Barbara slowed her pace. “And I don’t see why you and Mother needle each other all the time.”

Her father straightened out of his forward-leaning pitch. “It’s hard to explain. Sometimes people grow apart.”

“If you didn’t spend so much time in New York, you wouldn’t grow apart. I can hear you arguing, you know.”

“I’m sorry. You and Sabra are very dear to me, but marriage has a life of its own.”

“How can you say that? Sabra and I count on both of you. But all you do is bicker.”

“You’re right, of course. This endless arguing is intolerable.”

The Hamilton Park rink resonated with the click and bite of many blades on ice. A chain of youngsters whipped around a curve, squealing with delight. Barbara took her father’s arm. “Then tell me you’ll stay for the New Year.”

He said nothing, and Barbara could tell from his straight-ahead stare that he’d not relent. She dug her skates into the ice and sped ahead, leaning into the turn at the pond’s oblong end.

Her father caught up with her, took her hand, and tucked it under his arm. “I’m so proud of my little author.

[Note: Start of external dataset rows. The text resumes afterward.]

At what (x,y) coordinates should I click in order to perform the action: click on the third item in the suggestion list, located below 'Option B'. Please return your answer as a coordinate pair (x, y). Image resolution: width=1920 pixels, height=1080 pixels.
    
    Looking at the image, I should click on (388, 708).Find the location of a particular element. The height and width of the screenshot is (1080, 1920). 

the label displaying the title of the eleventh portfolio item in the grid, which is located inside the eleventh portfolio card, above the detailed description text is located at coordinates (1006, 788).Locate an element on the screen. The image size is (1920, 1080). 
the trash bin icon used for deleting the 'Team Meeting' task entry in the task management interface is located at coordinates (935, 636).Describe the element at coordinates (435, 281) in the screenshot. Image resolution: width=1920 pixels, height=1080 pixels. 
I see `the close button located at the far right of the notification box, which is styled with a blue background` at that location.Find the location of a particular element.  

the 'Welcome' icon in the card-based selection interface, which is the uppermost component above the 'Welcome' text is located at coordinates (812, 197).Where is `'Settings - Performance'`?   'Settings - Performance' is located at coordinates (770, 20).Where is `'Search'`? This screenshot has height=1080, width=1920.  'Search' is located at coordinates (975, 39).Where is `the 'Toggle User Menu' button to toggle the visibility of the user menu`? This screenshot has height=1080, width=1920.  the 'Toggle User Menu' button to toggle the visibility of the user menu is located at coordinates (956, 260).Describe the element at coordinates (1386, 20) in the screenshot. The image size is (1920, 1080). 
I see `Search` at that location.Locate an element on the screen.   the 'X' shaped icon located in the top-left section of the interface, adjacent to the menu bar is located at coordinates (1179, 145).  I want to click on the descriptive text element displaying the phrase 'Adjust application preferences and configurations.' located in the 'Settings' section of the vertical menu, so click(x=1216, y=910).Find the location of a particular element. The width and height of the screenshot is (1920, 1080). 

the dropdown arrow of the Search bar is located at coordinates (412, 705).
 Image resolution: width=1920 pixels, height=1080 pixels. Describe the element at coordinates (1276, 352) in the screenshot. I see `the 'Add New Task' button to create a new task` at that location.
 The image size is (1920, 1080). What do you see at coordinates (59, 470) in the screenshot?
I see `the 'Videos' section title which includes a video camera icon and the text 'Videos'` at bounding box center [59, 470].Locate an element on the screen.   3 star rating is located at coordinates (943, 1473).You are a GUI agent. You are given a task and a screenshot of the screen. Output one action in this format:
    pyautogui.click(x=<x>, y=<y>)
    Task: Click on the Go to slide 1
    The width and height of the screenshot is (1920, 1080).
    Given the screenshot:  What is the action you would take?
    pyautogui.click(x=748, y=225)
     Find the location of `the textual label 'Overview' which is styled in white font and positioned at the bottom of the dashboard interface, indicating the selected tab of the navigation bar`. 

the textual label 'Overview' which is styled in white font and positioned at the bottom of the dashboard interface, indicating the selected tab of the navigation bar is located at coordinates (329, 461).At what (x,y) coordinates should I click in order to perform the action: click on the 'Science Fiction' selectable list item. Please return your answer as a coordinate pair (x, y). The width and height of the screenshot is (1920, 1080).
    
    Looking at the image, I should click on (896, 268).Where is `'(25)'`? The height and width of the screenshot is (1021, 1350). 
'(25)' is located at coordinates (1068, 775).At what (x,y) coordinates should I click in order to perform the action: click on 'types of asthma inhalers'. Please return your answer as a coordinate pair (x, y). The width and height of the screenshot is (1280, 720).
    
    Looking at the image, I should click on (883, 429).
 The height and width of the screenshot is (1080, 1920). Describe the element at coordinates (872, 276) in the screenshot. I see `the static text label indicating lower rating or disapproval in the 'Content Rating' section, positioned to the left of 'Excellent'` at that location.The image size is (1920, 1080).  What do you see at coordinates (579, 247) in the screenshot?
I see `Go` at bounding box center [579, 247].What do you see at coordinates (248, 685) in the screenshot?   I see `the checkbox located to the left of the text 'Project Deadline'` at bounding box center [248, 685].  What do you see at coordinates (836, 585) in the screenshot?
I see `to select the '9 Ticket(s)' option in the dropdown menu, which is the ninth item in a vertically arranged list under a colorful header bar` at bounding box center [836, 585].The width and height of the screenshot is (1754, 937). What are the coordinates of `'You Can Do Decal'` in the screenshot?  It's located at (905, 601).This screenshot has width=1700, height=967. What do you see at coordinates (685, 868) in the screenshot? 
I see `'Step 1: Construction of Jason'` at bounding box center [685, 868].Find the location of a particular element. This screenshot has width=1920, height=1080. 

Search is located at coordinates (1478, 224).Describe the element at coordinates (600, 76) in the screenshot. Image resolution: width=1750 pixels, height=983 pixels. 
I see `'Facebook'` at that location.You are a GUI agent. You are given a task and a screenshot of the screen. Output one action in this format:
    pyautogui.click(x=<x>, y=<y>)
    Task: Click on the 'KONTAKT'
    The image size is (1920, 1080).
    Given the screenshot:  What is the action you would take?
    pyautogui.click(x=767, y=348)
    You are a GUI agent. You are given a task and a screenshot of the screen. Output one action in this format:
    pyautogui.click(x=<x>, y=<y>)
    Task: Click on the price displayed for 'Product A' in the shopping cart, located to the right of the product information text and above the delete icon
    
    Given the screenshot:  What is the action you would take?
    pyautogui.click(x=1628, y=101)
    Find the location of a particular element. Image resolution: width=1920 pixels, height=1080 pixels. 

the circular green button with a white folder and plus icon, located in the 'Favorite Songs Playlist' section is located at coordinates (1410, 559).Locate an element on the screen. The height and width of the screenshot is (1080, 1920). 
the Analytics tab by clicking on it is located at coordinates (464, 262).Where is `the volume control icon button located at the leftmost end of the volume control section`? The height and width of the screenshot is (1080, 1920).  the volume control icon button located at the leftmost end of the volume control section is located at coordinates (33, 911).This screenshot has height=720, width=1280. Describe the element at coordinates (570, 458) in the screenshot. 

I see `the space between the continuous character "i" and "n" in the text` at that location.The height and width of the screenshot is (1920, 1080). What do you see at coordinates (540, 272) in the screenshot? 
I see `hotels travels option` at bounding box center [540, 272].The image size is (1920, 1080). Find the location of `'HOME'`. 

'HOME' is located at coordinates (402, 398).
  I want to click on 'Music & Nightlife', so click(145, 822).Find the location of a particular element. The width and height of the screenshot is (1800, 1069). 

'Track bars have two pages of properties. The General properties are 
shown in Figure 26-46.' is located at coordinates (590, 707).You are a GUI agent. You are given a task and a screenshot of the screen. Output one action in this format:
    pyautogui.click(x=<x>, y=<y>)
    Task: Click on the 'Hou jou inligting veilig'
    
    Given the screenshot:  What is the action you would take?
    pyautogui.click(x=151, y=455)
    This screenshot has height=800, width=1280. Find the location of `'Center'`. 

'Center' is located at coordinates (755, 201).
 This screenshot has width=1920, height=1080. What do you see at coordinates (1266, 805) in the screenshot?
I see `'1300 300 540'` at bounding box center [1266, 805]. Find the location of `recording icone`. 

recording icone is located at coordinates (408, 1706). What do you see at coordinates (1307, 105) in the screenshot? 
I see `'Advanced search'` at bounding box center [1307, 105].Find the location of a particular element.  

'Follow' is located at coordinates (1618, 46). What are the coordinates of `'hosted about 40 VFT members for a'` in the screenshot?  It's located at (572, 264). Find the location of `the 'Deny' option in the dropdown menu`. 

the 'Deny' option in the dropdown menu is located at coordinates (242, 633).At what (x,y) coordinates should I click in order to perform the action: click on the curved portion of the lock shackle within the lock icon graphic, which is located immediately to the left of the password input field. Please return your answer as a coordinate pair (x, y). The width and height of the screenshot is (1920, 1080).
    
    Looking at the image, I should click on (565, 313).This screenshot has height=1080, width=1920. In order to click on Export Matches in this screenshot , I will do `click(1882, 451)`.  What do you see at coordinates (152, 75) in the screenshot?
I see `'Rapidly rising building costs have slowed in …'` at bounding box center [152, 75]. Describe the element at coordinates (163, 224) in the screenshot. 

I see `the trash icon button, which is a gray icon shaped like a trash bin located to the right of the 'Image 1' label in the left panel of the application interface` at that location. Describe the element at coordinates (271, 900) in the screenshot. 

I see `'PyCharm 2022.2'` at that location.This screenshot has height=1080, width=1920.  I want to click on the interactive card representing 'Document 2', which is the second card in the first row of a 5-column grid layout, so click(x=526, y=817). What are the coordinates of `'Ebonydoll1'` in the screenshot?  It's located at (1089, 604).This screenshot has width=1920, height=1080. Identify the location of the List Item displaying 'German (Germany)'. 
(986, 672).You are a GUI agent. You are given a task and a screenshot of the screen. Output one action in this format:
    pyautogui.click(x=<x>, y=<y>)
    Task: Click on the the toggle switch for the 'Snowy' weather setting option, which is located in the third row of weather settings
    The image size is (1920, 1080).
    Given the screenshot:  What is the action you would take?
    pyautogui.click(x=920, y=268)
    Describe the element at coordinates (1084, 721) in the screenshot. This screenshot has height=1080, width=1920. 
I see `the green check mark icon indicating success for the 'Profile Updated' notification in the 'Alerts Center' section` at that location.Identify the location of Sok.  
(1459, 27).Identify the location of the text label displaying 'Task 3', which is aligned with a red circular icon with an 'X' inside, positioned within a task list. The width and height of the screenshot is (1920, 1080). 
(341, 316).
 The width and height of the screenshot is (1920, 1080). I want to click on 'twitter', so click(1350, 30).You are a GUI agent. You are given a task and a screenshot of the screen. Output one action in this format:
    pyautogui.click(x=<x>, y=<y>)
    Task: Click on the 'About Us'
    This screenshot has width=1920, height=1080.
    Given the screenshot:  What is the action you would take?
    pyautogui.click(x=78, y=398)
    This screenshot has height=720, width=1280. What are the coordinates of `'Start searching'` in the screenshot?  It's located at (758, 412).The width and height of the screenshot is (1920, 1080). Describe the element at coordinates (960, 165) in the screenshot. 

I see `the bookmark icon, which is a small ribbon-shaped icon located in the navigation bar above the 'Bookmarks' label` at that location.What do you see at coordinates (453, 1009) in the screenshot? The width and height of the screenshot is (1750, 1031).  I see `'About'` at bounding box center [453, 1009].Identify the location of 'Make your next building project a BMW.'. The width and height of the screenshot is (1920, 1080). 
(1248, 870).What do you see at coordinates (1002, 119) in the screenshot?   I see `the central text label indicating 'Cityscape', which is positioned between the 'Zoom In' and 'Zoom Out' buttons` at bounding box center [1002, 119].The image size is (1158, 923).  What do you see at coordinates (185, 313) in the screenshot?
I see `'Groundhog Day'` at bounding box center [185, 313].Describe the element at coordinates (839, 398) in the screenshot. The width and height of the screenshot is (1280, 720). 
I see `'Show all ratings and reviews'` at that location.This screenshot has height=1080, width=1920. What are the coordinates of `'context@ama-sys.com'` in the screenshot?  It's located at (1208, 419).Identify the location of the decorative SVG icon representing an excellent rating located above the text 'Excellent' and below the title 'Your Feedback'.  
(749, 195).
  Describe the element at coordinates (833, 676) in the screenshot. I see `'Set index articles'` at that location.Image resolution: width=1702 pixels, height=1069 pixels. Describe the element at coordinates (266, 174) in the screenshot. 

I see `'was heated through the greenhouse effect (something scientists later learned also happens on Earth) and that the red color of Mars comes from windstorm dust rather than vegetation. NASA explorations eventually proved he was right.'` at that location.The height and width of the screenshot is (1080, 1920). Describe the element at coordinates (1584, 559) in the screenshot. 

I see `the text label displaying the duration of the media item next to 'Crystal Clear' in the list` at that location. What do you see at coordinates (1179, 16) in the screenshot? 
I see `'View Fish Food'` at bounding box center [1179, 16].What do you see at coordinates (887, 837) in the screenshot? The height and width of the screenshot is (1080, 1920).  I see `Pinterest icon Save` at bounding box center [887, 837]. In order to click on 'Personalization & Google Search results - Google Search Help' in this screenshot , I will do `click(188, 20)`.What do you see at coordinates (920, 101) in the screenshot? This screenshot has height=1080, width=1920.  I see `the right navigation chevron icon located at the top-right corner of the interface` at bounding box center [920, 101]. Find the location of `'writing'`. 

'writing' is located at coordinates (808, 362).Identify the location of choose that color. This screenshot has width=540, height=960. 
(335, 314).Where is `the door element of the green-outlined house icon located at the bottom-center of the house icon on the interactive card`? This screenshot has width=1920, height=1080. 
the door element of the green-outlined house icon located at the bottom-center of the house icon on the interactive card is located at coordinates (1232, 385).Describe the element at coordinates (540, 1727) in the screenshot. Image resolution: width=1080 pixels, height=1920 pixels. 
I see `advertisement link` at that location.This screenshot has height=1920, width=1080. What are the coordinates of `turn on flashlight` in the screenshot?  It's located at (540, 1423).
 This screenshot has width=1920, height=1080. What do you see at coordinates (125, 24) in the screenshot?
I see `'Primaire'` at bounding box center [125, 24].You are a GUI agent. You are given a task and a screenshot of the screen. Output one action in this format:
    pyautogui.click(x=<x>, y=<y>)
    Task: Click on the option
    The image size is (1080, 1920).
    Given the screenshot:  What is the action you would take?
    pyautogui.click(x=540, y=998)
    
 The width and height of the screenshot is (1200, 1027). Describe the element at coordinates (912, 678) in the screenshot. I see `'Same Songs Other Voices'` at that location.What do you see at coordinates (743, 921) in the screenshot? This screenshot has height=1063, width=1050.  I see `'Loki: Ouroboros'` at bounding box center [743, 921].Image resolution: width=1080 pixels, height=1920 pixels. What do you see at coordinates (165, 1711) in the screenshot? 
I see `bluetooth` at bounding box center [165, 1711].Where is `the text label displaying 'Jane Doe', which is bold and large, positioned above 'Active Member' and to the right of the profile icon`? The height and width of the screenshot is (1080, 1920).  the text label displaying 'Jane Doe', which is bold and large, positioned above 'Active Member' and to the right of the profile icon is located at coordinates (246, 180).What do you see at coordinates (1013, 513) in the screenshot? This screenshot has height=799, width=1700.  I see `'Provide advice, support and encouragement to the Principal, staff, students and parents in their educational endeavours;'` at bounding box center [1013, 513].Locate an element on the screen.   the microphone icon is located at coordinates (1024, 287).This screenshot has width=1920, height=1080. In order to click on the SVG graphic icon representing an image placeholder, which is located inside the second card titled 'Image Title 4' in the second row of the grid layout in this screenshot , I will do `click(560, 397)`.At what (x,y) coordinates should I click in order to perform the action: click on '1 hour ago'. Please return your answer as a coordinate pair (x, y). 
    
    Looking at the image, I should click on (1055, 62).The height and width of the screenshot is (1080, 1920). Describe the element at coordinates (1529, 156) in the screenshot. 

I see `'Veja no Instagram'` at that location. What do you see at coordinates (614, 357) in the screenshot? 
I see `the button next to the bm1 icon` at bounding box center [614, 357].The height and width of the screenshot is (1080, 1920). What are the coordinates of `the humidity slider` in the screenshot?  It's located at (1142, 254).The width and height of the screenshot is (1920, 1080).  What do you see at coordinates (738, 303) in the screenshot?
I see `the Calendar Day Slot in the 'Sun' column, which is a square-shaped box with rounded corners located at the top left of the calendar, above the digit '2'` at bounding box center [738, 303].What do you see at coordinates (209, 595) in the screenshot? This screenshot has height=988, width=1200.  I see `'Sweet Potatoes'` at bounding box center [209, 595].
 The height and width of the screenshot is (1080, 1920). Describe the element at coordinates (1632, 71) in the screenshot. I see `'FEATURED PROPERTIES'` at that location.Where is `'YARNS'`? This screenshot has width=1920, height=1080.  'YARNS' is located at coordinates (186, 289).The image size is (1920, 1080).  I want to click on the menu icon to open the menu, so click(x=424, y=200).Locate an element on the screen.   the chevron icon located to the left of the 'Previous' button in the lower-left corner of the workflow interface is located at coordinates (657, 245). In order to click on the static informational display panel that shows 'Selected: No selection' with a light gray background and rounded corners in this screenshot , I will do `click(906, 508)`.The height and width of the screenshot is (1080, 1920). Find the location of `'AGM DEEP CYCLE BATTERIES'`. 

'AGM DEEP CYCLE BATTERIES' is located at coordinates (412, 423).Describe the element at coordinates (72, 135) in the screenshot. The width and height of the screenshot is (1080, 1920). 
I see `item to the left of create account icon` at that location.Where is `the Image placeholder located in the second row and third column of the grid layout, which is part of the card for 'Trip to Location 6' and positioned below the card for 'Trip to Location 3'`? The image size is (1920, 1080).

One book published and another on the way.”

Barbara smiled thinly and slowed to his pace.

He asked, “What’ll you write next?”

“I’m not sure.”

“Well, it’s time you considered that.”

They skated in silence around the rink. Bare elm branches stood out against the lead-gray sky, clinking in the wind like twisted strips of metal. She’d worked up a warm sweat, but as they slowed, the clamminess of her clothing chilled her. “I’m hungry, Daddy.”

“Okay, sport.” He steered them toward the changing bench. They traded their skates for boots and headed for her father’s Lincoln L. He hooked his arm around her shoulder and said, “Let’s go to Louis’ Lunch for a hamburger.”

Barbara sat across from her father at the diner’s long bar table, relishing the steamy atmosphere. Once they ordered, she leaned over her forearms and asked, “Where do novelists get their ideas?”

“That is one of literature’s great mysteries, my dear, debated by ancients and modernists alike.” In one smooth move, her father shook a Lucky Strike out of its pack. He lit it, drew in, and exhaled a spout of smoke. “Might creativity be the kiss of divinity? Can a pure and god-like love spark inspiration?”

“You make it sound like ideas come from God. That doesn’t sound very agnostic.”

“No, certainly not,” he chuckled. “Let’s simply say from muses.”

“You’re my muse, Daddy.”

“Nonsense, I’m no muse.” He flapped his hand like he was batting a fly. “But I’ll tell you this: What a writer makes of his ideas can’t be slovenly like a dream. They must be tamed into words and driven by purpose. The novelist should be a sure-footed guide through some sharply conceived world. He must entice the reader to embark on a quest by filling him with wonder and questions, and then he must bring him to some inevitable terminus.”

“Was The House Without Windows slovenly? Because it was like a dream, wasn’t it?”